== Material for the task ==

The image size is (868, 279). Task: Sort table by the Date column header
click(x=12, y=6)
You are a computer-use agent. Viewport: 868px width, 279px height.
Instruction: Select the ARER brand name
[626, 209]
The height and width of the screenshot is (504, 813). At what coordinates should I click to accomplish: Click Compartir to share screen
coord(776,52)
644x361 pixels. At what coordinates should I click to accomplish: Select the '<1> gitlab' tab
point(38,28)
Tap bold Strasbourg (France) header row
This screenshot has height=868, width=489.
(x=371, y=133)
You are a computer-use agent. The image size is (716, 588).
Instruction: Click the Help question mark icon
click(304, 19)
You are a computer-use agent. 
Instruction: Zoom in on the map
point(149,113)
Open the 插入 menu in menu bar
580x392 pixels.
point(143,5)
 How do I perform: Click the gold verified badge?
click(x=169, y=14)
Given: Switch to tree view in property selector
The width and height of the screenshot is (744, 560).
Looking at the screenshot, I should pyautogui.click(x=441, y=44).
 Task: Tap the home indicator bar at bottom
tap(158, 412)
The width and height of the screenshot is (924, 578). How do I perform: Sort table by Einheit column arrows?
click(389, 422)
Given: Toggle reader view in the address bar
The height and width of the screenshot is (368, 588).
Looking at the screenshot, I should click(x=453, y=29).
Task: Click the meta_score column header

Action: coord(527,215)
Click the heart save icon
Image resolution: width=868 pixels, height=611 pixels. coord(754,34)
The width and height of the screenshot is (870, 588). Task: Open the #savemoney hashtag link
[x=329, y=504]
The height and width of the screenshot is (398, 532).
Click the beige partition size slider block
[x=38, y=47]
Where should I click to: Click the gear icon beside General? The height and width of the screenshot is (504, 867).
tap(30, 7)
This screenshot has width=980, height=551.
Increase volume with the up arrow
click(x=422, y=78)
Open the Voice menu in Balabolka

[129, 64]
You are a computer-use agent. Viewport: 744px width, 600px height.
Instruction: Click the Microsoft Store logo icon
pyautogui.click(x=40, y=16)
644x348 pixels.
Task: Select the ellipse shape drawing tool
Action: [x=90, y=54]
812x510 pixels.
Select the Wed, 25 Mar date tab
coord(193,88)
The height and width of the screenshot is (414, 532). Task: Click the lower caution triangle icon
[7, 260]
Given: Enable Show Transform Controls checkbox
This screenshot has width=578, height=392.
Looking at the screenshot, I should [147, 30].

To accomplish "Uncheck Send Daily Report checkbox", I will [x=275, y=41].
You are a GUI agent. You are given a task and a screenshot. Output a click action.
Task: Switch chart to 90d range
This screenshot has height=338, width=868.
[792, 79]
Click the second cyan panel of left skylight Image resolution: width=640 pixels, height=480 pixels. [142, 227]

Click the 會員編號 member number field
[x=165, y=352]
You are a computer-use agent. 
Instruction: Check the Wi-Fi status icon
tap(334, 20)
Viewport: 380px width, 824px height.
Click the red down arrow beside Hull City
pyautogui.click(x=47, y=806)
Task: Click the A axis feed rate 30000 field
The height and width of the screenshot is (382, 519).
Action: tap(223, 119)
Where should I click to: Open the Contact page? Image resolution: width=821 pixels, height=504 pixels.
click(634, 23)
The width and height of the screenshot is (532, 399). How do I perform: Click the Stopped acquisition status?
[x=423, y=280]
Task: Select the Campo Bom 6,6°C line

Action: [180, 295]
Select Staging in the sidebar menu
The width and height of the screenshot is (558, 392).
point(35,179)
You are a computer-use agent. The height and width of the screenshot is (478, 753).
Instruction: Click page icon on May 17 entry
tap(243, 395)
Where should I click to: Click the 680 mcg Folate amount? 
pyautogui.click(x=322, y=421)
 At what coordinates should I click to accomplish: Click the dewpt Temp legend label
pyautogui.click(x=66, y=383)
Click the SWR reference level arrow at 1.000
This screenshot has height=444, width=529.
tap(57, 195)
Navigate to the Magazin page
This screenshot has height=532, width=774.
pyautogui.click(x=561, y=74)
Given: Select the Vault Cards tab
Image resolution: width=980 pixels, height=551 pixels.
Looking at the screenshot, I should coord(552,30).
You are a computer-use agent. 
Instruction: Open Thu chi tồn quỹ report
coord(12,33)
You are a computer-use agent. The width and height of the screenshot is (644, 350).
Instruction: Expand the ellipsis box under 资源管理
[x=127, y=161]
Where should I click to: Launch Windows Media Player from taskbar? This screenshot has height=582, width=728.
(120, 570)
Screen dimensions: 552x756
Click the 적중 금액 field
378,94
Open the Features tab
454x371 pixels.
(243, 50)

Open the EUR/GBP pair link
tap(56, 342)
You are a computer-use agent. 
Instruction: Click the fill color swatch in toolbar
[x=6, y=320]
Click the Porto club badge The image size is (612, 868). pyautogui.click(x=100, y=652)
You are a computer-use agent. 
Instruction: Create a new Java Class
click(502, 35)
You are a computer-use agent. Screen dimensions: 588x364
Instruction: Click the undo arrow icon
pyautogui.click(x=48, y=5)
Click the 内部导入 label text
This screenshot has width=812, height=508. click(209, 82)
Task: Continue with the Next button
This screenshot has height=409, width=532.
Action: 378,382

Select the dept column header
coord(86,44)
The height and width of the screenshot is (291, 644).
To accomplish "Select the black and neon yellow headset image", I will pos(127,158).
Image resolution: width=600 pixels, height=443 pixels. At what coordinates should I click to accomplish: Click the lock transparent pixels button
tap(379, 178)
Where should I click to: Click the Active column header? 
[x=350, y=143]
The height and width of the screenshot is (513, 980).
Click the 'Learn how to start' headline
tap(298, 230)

===

— Work instruction —
Working from the data above, extract solely the lines from the one containing "Click the beige partition size slider block" through the one containing "Task: Switch chart to 90d range", exactly as they appear, both included.

— Solution for this problem —
Click the beige partition size slider block
[x=38, y=47]
Where should I click to: Click the gear icon beside General? The height and width of the screenshot is (504, 867).
tap(30, 7)
This screenshot has width=980, height=551.
Increase volume with the up arrow
click(x=422, y=78)
Open the Voice menu in Balabolka

[129, 64]
You are a computer-use agent. Viewport: 744px width, 600px height.
Instruction: Click the Microsoft Store logo icon
pyautogui.click(x=40, y=16)
644x348 pixels.
Task: Select the ellipse shape drawing tool
Action: [x=90, y=54]
812x510 pixels.
Select the Wed, 25 Mar date tab
coord(193,88)
The height and width of the screenshot is (414, 532). Task: Click the lower caution triangle icon
[7, 260]
Given: Enable Show Transform Controls checkbox
This screenshot has width=578, height=392.
Looking at the screenshot, I should [147, 30].

To accomplish "Uncheck Send Daily Report checkbox", I will [x=275, y=41].
You are a GUI agent. You are given a task and a screenshot. Output a click action.
Task: Switch chart to 90d range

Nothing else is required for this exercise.